### WHAT TO WORK ON
Tally up how many lines in the listing below contain the string "click", and give only the total.

### DATA IN THIS EXERCISE
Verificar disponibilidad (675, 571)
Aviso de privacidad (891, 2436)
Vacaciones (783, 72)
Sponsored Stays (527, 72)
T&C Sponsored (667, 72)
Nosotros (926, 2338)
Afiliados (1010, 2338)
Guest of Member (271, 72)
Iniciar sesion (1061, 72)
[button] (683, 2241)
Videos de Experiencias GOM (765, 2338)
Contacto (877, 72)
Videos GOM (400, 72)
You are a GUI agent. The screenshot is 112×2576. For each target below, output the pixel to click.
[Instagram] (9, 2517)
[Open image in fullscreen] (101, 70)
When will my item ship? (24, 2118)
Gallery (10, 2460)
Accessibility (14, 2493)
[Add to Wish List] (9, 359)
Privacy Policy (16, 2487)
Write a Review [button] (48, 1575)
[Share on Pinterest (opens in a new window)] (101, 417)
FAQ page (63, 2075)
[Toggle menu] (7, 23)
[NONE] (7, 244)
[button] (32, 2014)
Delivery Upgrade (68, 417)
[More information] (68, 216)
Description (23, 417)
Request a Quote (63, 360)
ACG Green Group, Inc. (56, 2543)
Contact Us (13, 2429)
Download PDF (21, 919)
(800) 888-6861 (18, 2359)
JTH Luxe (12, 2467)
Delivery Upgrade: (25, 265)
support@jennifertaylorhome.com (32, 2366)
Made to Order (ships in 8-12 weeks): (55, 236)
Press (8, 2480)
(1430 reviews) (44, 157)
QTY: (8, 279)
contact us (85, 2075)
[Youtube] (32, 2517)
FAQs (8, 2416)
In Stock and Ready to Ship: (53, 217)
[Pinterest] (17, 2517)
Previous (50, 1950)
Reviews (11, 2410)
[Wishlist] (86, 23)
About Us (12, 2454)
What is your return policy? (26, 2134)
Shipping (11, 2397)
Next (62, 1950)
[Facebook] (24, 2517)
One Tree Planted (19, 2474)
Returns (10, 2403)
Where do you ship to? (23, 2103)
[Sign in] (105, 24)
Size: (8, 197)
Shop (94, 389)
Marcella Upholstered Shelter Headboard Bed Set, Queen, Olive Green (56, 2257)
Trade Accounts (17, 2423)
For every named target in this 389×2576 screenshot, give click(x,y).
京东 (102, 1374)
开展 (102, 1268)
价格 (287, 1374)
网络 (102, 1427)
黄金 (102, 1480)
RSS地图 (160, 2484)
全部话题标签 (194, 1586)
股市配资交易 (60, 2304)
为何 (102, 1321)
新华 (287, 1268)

### OUTPUT OF THE TASK
2